What should I do about my leg ulcer?
If you have read the previous page, “what sort of leg ulcer do I have?“, and you think you have either a venous or arterial leg ulcer, then you should find the following guide useful. Once again, this is only a guide and you will need to take advice on your own specific case from your own specialist doctor. However many people are not getting the advice and treatment they need and so this should help you make sure you are getting the right treatment and advice.
At the moment this guide is very simple but as the Leg Ulcer Charity grows and donations received, we will use some of our resources to make this guide is interactive and useful as possible based on research of patients using it.
1 – Are you able to walk easily?
If the patient is not able to walk easily, then many of the treatments for leg ulcers are even less effective or ineffective. If however the leg ulcer is very painful even at rest, there might be some advantage in trying to treat it may lead to remove the pain. However this would require individual assessment by a specialist doctor.
Provided the patient is able to walk easily than the following guide can be followed in most cases:
2 – Suspected arterial leg ulcer
If an arterial leg ulcer is suspected, then it is essential that the arteries are investigated to find out what treatment is optimal. A simple Doppler pressure test at the ankle is not sufficient. If such a test is performed, it is often inaccurate and frequently says the pressure is better than it actually is. In addition, it never says whether an ulcer is curable or not.

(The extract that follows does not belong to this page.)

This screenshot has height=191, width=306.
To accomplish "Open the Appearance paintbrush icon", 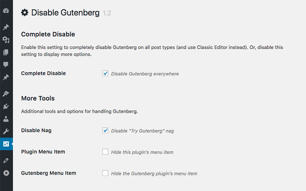I will point(6,94).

There are several ways that are acceptable to investigate the arteries in a patient with an arterial leg ulcer. Colour flow duplex ultrasound scan of the arteries is very useful as it not only shows the arteries and any narrowings and blockages, but can also be used for the veins. However it is often difficult to see the arteries deep in the pelvis and so some vascular surgeons do not favour this. Arteriogram (injecting contrast and taking x-rays) and MRI can both be used with relative accuracy to find narrowed or blocked vessels. No test for arteries is 100% accurate and many vascular surgeons favour having at least two different techniques to be certain.

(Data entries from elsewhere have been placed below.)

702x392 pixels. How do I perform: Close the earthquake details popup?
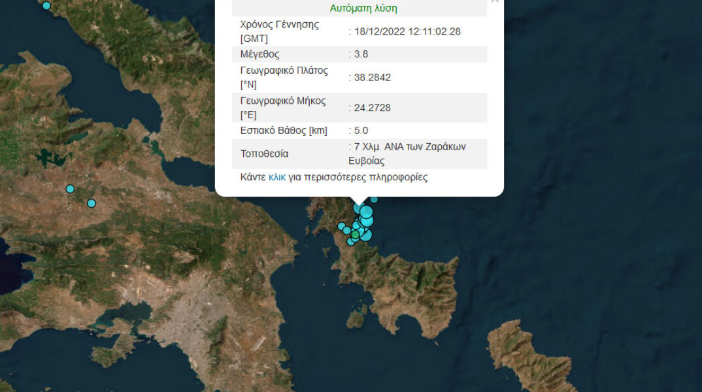pyautogui.click(x=495, y=1)
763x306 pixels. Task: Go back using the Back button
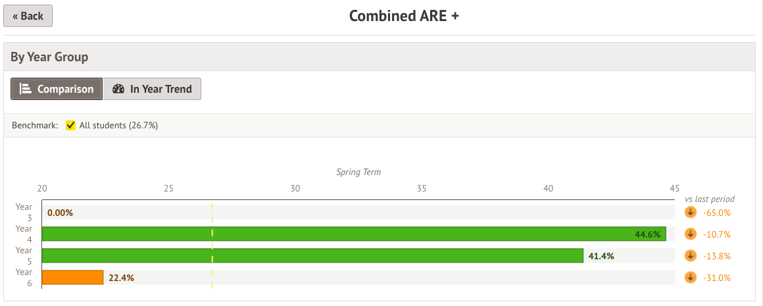(x=28, y=16)
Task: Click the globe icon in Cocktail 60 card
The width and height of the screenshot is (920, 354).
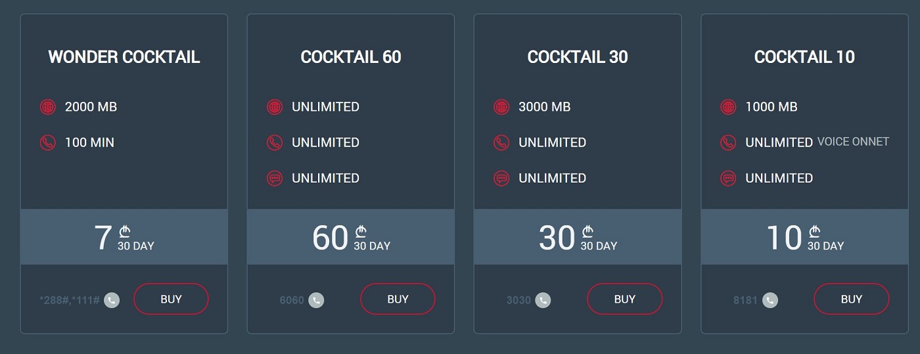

Without at least one of these imaging techniques being performed by a specialist vascular surgeon, no patient should ever accept that they have an incurable arterial ulcer.

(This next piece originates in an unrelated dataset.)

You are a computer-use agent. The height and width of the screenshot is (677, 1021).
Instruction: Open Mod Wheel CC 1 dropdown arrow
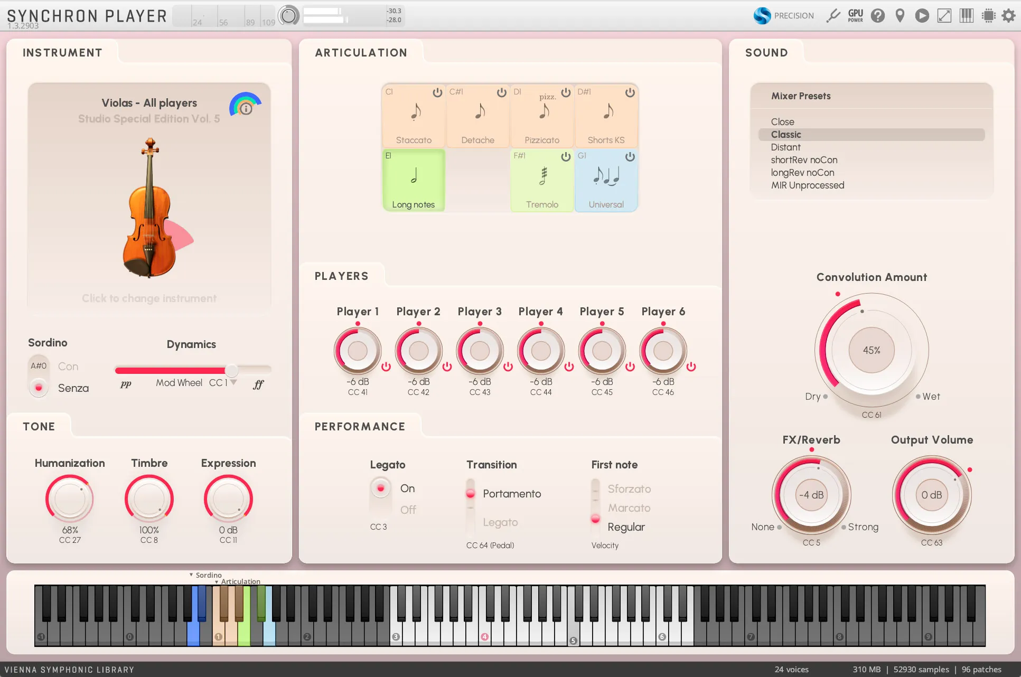click(233, 382)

3 – Suspected venous leg ulcer
Most people with leg ulcers will have a venous leg ulcer and so should follow this advice.
The presence or absence of visible varicose veins is irrelevant. Many patients with arterial leg ulcers incidentally have visible varicose veins and many patients with venous leg ulcers have “hidden varicose veins” that cannot be seen on the surface.
A previous history of deep vein thrombosis (DVT) is interesting but irrelevant unless the patient has had a scan and damage to the deep veins has been proven. Most patients with previous deep vein thrombosis recover without any damage the deep veins and so telling patients they are incurable just because they have had a previous deep vein thrombosis is wrong.
In previous decades, a “venous flare” or little blue veins around the ankle was thought to indicate damage to the deep veins as was deep brown staining of the lower leg. In the past many doctors and nurses have erroneously told patients with these signs that they have incurable venous leg ulcers. This has now shown to be completely incorrect as most people with these signs actually have “hidden varicose veins” (also called superficial venous reflux or chronic venous incompetence) causing them which are of course completely curable.
As such – No patient should ever accept an opinion from a doctor or nurse as to whether their venous leg ulcer is curable or not unless they have had a colour flow duplex ultrasound scan performed in a specialist clinic or by a venous specialist.
If any patient is treated with compression bandaging or compression stockings and has not had a venous duplex ultrasound scan performed by a venous unit specialised in vein disease and diagnosis, then there is a very high chance that they are missing out on a chance of being given curative endovenous treatment. It is exactly this situation that the Leg Ulcer Charity is targeting first as this is both the simplest group of patients to cure but also the largest group of patients that are currently being mistreated and prevented from getting a cure.
A venous duplex ultrasound scan, when performed by a specialist vein unit, should be able to pick up deep vein problems as well. If the superficial veins are normal, in other words the duplex ultrasound scan has shown there are no “hidden varicose veins” then unless a clear diagnosis is made of another cause, the patient should either be referred or seek specialist investigations and opinions as to whether there is deep vein obstruction or deep-vein reflux.
As noted above, this advice should cover about 90% of people but can only be given in general terms. Individuals may vary and will need to seek medical advice on their own particular circumstances. However the principles as outlined above are clear and, if the patient has not had the appropriate investigations, they cannot be told with any honesty or accuracy that they are incurable and need only dressings and bandages.
As the Leg Ulcer Charity grows we aim to improve this guidance and make it more specific as donations allow us to do appropriate research.